Message #5 received at submit <at> debbugs.gnu.org (full text, mbox):

From: Stephane Chazelas <stephane.chazelas <at> gmail.com>
To: bug-sed <at> gnu.org
Subject: sed: POSIX and the z command
Date: Thu, 13 Aug 2015 15:55:20 +0100

Last one for today ;)

The GNU sed documentation has:

`z'
     This command empties the content of pattern space.  It is usually
     the same as `s/.*//', but is more efficient and works in the
     presence of invalid multibyte sequences in the input stream.
     POSIX mandates that such sequences are _not_ matched by `.', so
     that there is no portable way to clear `sed''s buffers in the
     middle of the script in most multibyte locales (including UTF-8
     locales).

The part about the POSIX requirement is not true. The behaviour
of sed on non-text input is unspecified, so it doesn't require
that . not match a byte that is not part of a valid character.

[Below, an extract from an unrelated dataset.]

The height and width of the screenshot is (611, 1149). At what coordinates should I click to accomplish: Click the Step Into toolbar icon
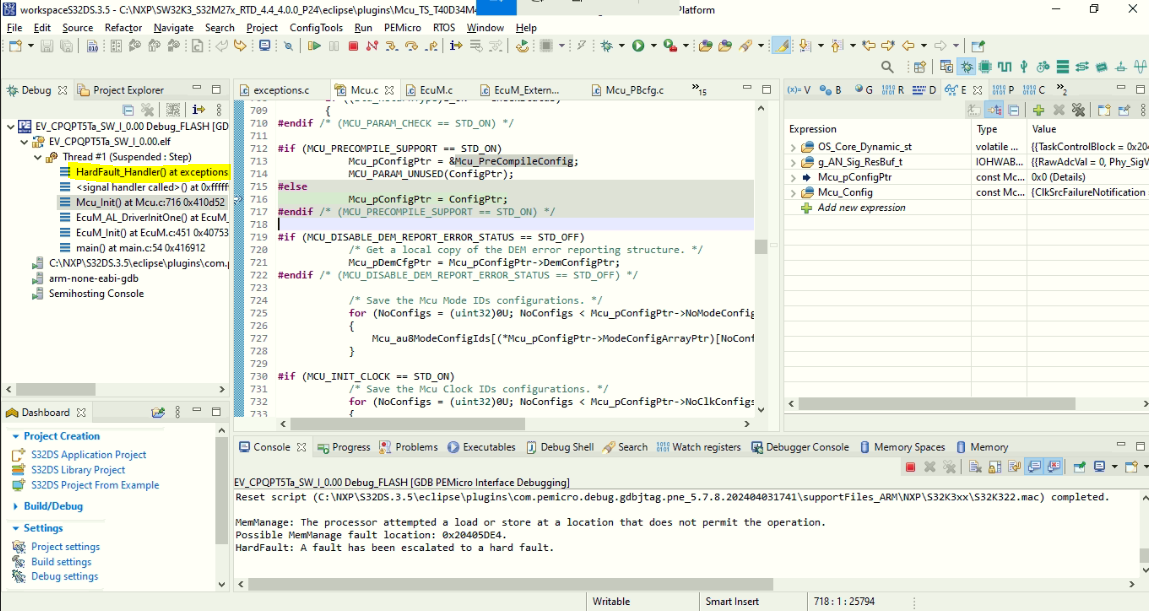coord(390,46)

GNU sed's (or grep's for that matters) . (or [^[:alnum:]]...)
could just as well match every byte that doesn't otherwise form
part of a valid character (which would be a much better
behaviour IMO) and still be POSIX compliant.

That POSIX requirement is true for regexec() but not for text
utilities.

See that discussion on the Austin Group mailing list:
http://thread.gmane.org/gmane.comp.standards.posix.austin.general/11059/focus=11098

-- 
Stephane

Information forwarded to bug-sed <at> gnu.org:
bug#21251; Package sed. (Sat, 28 Jan 2017 01:49:02 GMT) Full text and rfc822 format available.

Message #8 received at 21251 <at> debbugs.gnu.org (full text, mbox):

From: Assaf Gordon <assafgordon <at> gmail.com>
To: Stephane Chazelas <stephane.chazelas <at> gmail.com>
Cc: 21251 <at> debbugs.gnu.org
Subject: Re: bug#21251: sed: POSIX and the z command
Date: Sat, 28 Jan 2017 01:48:19 +0000

Hello Stephane,

Sorry for the delayed response. I'm triaging old sed bugs.

On Thu, Aug 13, 2015 at 03:55:20PM +0100, Stephane Chazelas wrote:
> [...] The behaviour
> of sed on non-text input is unspecified, so it doesn't require
> that . not match a byte that is not part of a valid character.
> [...]
> That POSIX requirement is true for regexec() but not for text
> utilities.

I'm far from familiar with POSIX intricacies, but doesn't that sound a 
bit strange ?  I would naively think that POSIX would encourage 
POSIX-compliant test utilities to use the system's native regexec 
implenentation, instead of supporting slightl different semantics... 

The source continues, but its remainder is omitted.